Prompt. Taking the line with "Given: Open the Px Viewer menu" as the first and the line with "You are a computer-use" as the last, set down the lines below exactly, pictures excluded.

===

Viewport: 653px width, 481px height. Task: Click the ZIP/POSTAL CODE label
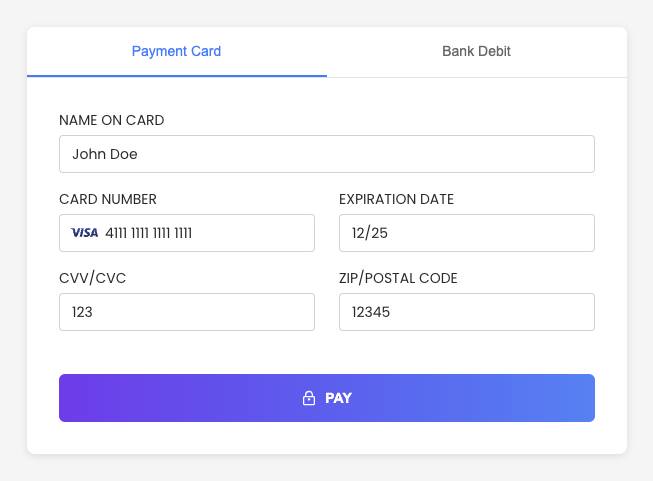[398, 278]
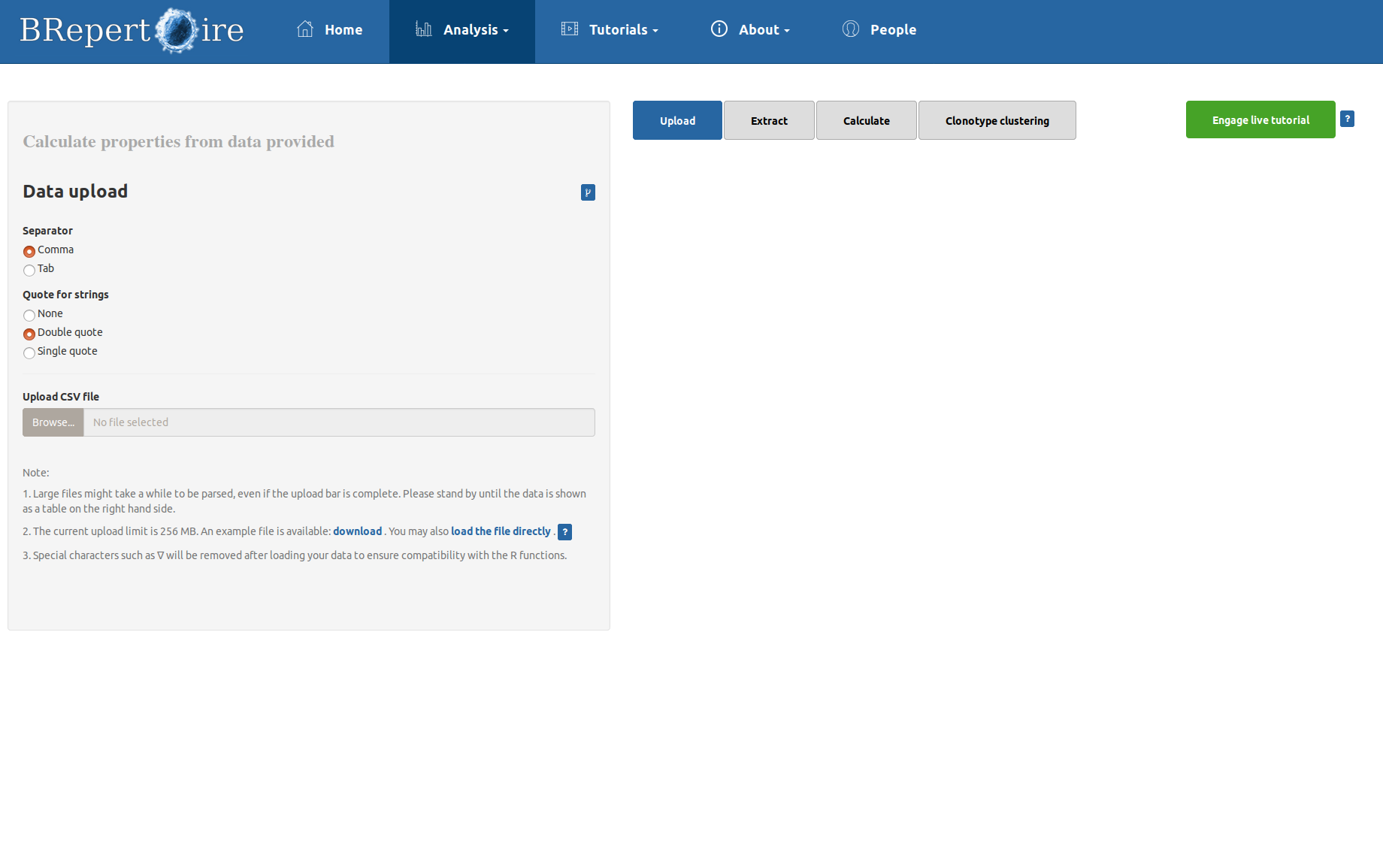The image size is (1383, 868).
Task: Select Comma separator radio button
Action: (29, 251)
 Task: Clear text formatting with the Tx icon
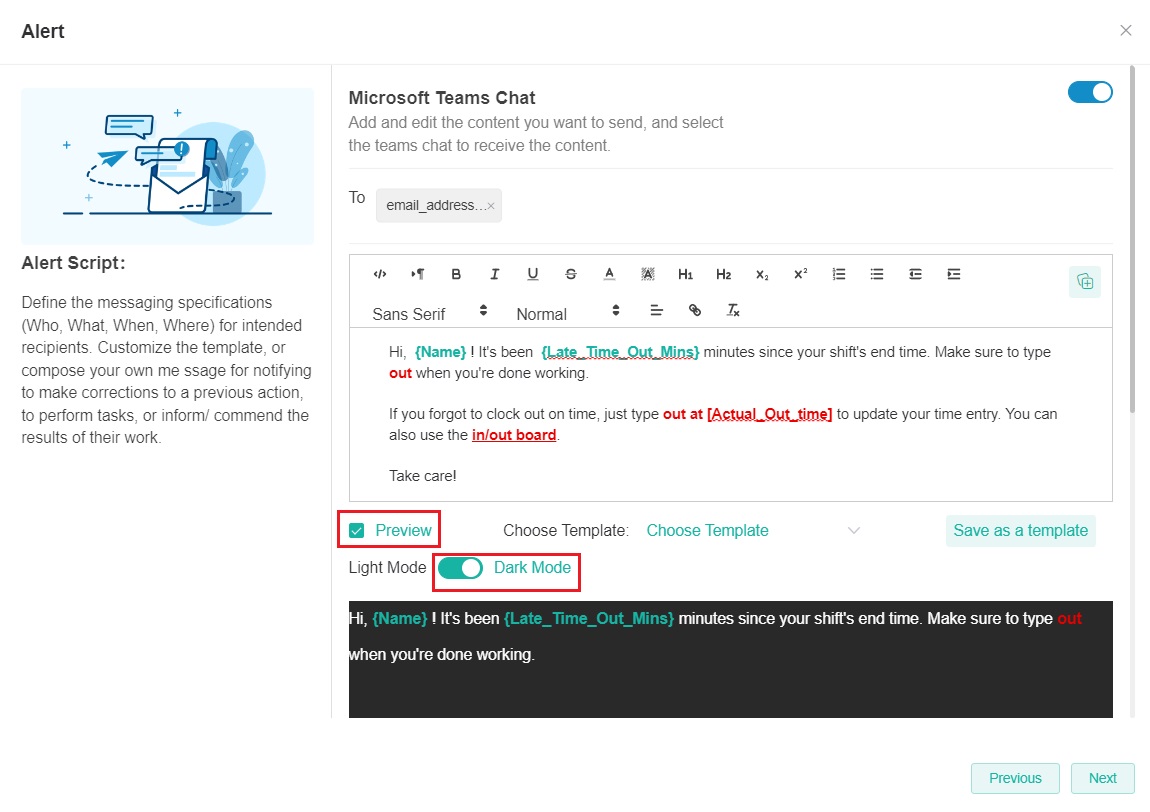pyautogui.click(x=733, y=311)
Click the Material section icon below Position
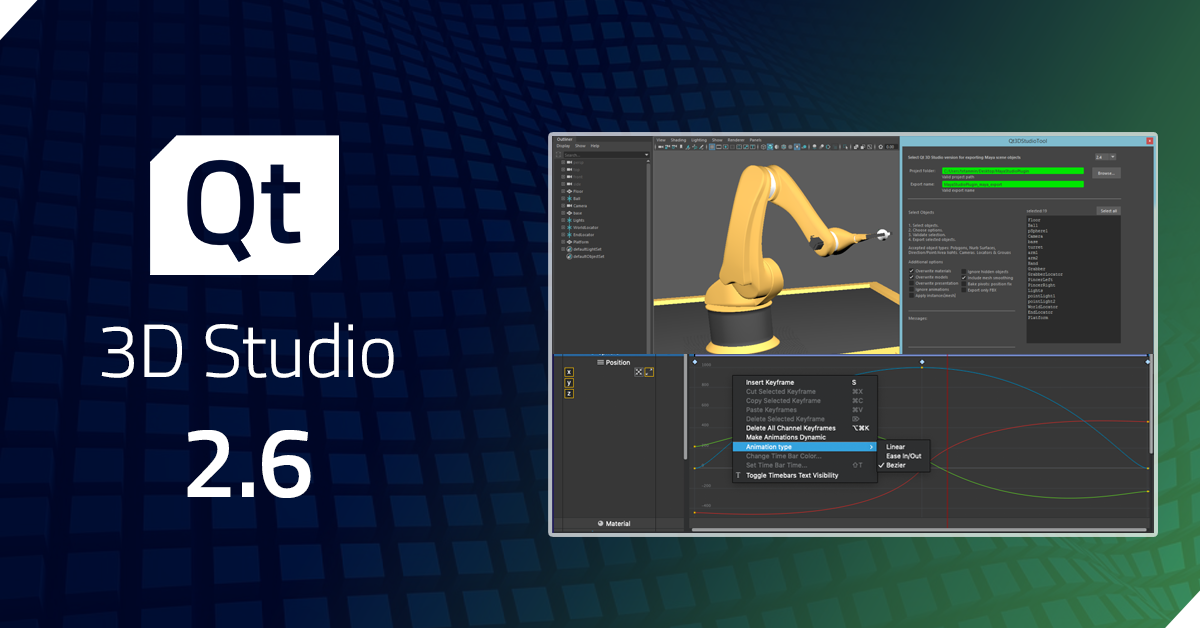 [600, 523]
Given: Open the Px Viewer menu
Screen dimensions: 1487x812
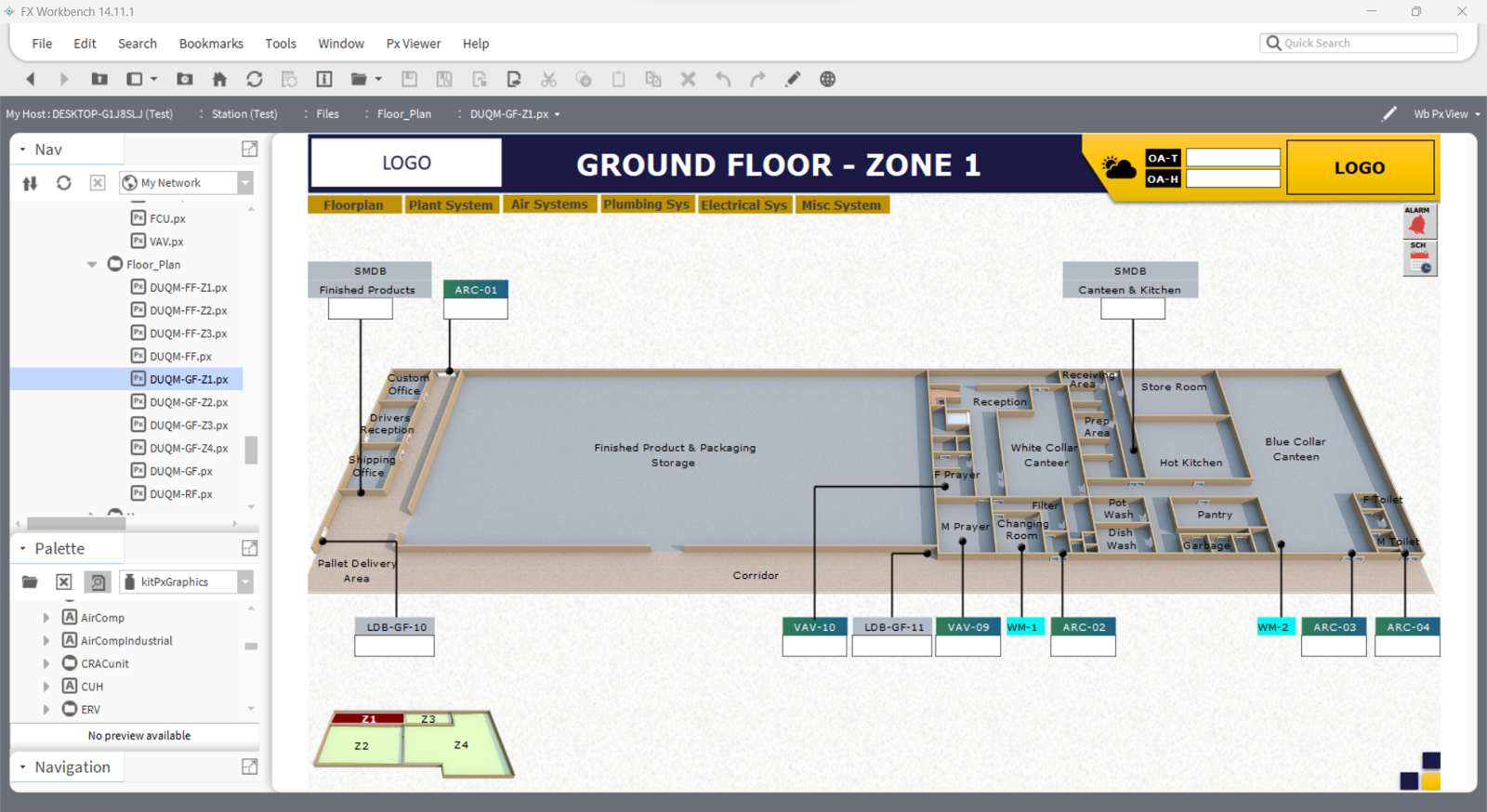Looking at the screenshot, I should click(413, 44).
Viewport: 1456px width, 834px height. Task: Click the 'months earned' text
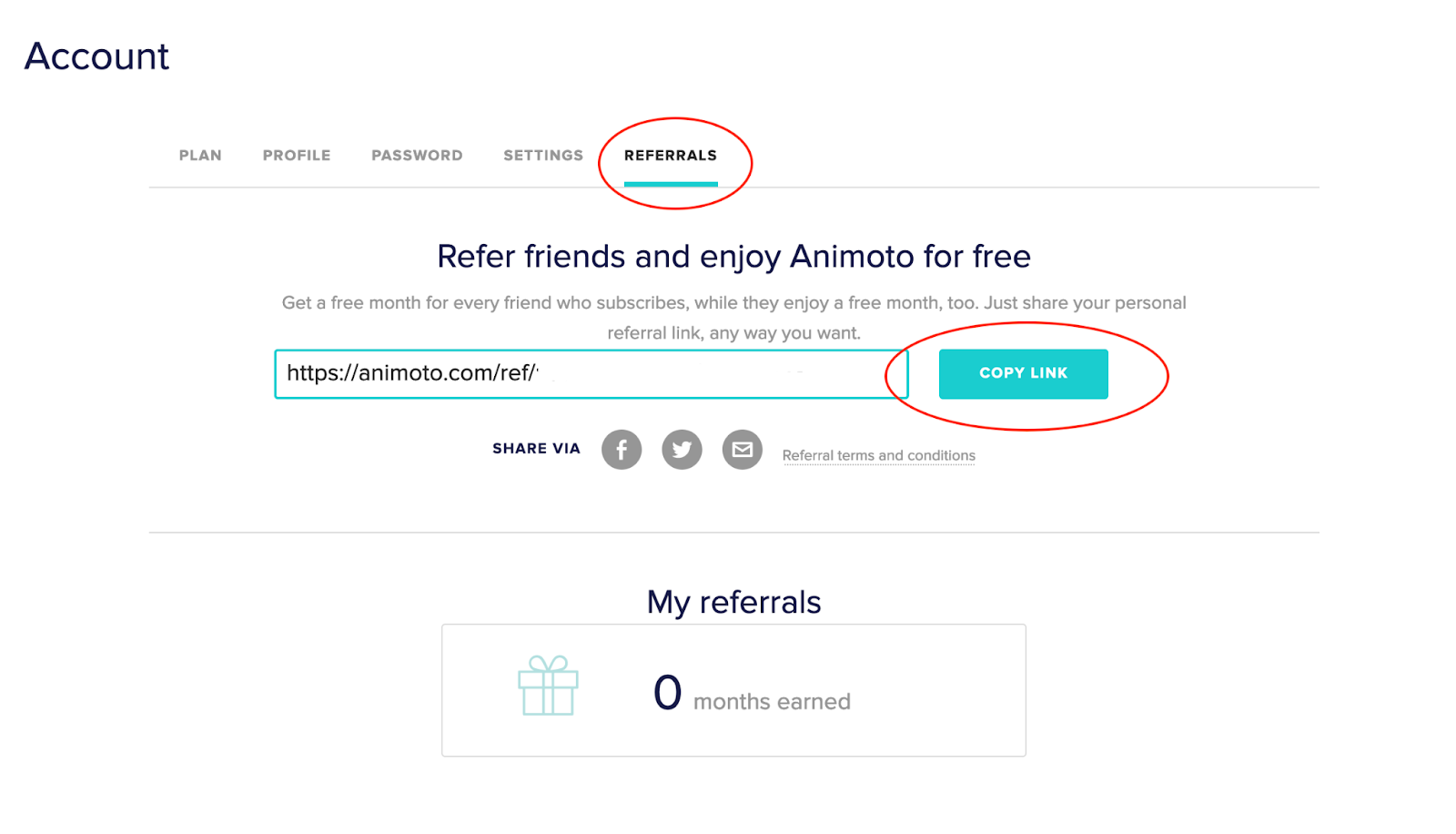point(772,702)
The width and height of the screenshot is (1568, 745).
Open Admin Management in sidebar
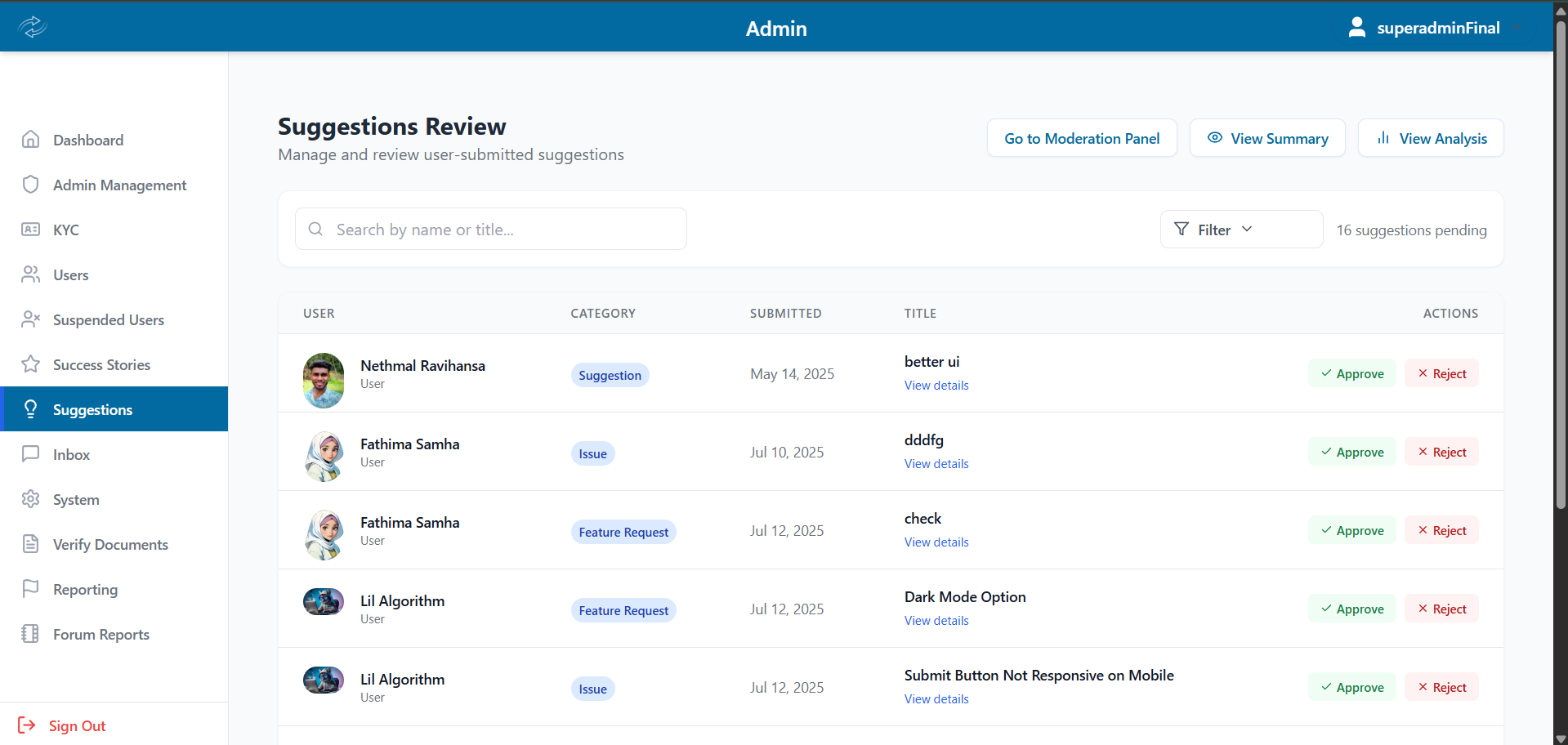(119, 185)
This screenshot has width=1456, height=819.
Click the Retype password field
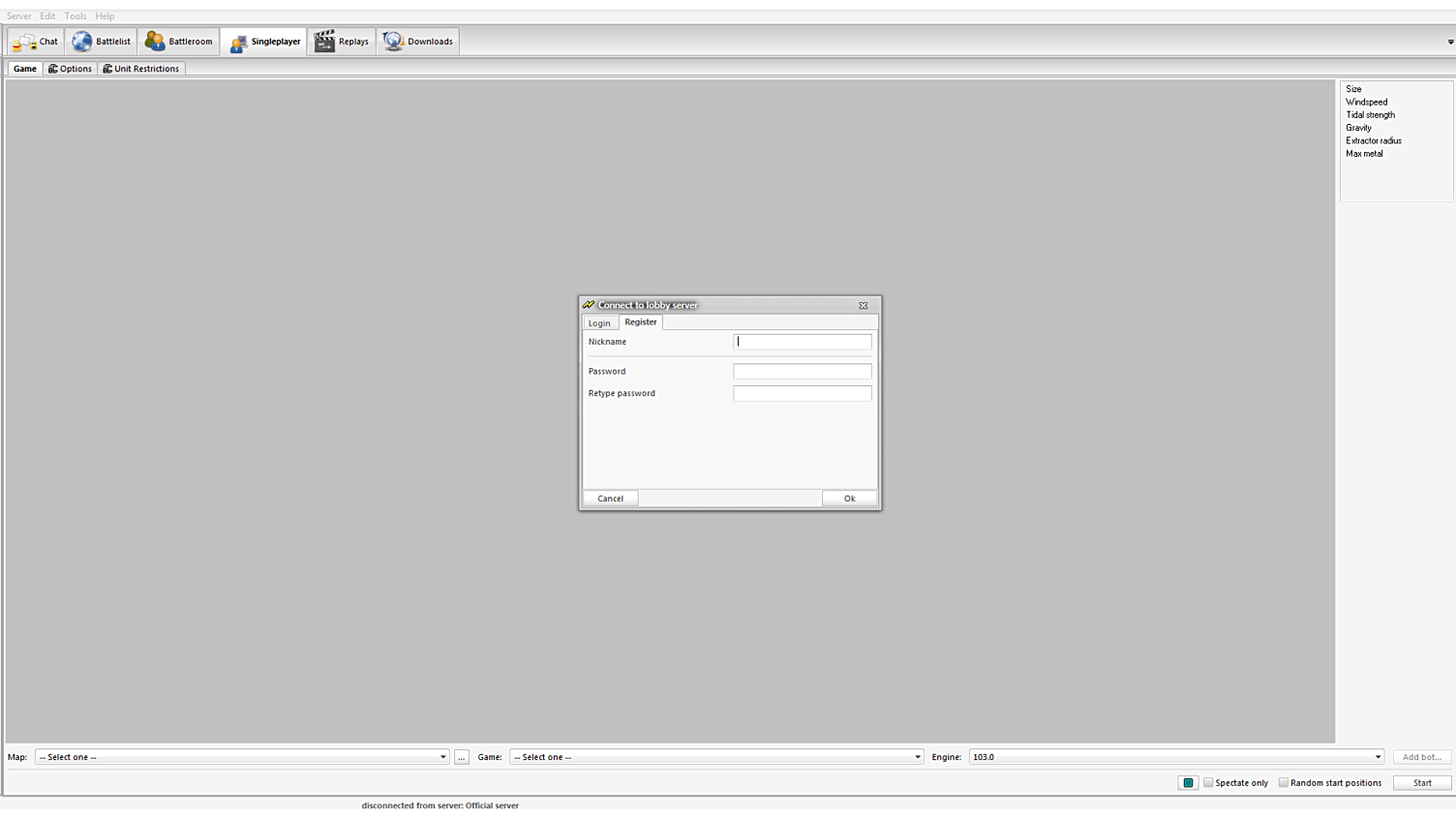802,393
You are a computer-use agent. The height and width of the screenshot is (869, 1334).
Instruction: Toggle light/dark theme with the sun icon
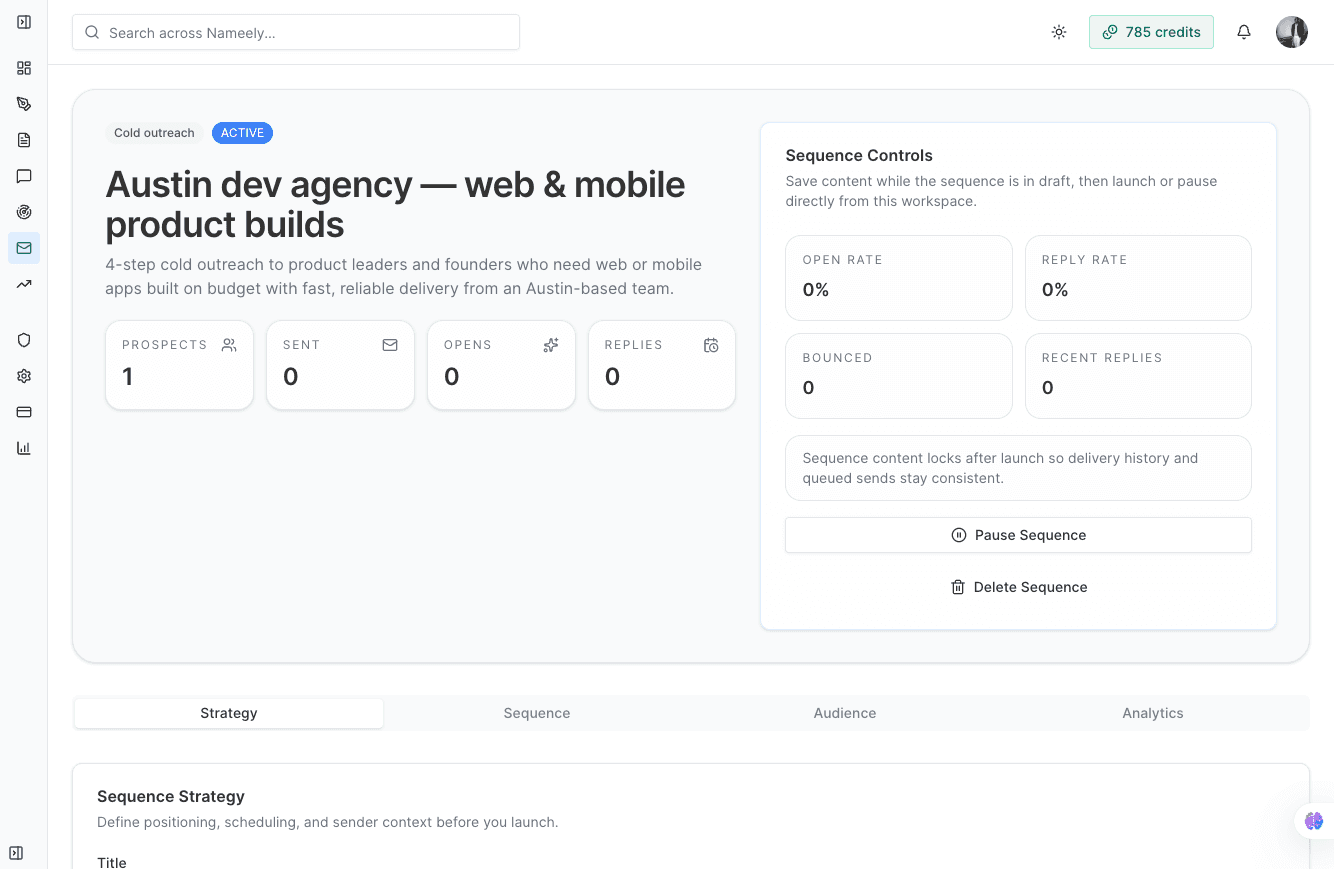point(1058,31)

===

Answer to the problem.
Given: Open the Px Viewer menu
Screen dimensions: 1487x812
Looking at the screenshot, I should click(413, 44).
Viewport: 1456px width, 834px height. Task: Click the 'months earned' text
point(772,702)
The width and height of the screenshot is (1568, 745).
Open Admin Management in sidebar
(119, 185)
This screenshot has width=1456, height=819.
Click the Retype password field
802,393
You are a computer-use agent. The height and width of the screenshot is (869, 1334).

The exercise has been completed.